By Luke Bernstein, Swimming World Intern.
By 8 a.m. Saturday morning, swimmers at the 2018 BAC Winter Invite had made it to Rutgers University, warmed up in a freezing pool and managed to sneak into a tech suit. But for one swimmer, just seconds before his race, the unthinkable happened, a rip appearing in the $300 fabric that is supposed to ensure their appearances in the finals.
Prior to stepping onto the block for his 200 IM Prelim, current Berkeley Aquatic Club swimmer and Oratory Prep Senior Patrick Heffernan discovered a hand-sized hole in the left leg of his swimsuit. With the heat before him about to end, Heffernan had no other choice but to swim with this problem.

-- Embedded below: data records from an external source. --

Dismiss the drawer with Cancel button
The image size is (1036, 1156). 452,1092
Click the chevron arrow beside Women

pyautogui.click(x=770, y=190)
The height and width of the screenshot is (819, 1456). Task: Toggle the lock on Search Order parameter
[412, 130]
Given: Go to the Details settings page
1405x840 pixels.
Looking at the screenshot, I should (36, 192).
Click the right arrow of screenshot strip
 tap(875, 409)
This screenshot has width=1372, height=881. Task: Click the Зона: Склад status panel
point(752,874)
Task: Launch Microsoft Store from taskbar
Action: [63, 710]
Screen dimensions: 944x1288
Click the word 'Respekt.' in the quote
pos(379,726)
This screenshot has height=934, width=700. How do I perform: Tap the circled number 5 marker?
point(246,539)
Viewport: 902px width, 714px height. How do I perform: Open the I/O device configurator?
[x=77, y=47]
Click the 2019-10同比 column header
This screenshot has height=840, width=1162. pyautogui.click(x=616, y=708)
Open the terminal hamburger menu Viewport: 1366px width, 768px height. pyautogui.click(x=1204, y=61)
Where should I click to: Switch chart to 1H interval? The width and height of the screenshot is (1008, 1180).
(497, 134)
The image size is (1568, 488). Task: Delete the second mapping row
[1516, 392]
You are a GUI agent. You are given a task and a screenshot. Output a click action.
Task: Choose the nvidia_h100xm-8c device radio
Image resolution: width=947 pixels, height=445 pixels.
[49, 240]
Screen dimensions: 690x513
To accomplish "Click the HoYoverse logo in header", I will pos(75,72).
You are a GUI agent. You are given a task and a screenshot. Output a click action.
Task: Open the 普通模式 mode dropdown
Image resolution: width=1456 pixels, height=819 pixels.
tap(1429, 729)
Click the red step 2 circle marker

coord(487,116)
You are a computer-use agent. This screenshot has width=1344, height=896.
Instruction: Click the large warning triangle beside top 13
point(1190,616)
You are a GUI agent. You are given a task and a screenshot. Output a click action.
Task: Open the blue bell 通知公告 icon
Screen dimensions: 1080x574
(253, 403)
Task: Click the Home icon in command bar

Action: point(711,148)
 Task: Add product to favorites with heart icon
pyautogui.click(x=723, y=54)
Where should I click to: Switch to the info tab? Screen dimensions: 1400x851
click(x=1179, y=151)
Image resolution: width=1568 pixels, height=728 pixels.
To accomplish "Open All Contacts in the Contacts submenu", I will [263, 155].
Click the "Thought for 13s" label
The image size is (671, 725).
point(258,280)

Afterwards, he recounted what was going through his mind as he stepped up onto the block and how he felt with this compromised suit. When asked afterwards, Heffernan says he was very “panicked and confused” and wondered, “do I get changed, do I try a new suit on, or do I just throw a speedo on” eventually realizing there was no other choice but to try and swim the event with part of his suit missing.
He was especially concerned about the breaststroke leg of his IM hoping that it would not rip more or tear in half due to the whipping nature of breaststroke kick. His suit did not fully rip after the swim, but the hole did grow in size.
Heffernan’s morning was not yet done as he still had race in the 400 freeprelims. After executing the difficult and fear-inducing process of removing a tech suit, he found one of his many practice speedos lying in his swim bag to use in the 400.
This change must have been slightly less frightening as he no longer had to worry about not breaking the suit, as he already had accomplished that. Even with this change in apparel, Heffernan still managed to final, taking the 24th and final spot securing his return to the Sonny Werblin Aquatic Center later that day.
If and when this highly unfortunate event ever happens to other swimmers, Heffernan offers some advice on how to power through. With no other option besides race with a hole in his suit, Patrick chose to recover his composure and use the positive and helpfulness of his friends to foster a great swim instead of getting angry at things outside of his control.
This allowed Heffernan to succeed in his race and beat his personal best set at the same meet last year. He also explained that is important to remain calm and confident in your abilities and remember that success it is not all about the suit.
Instead it depends on all of the training, coaching, and preparation that propel all swimmers through their races. So even if your best suit rips, don’t use this unfortunate event to hurt your swim. Use it to motivate you into a great race.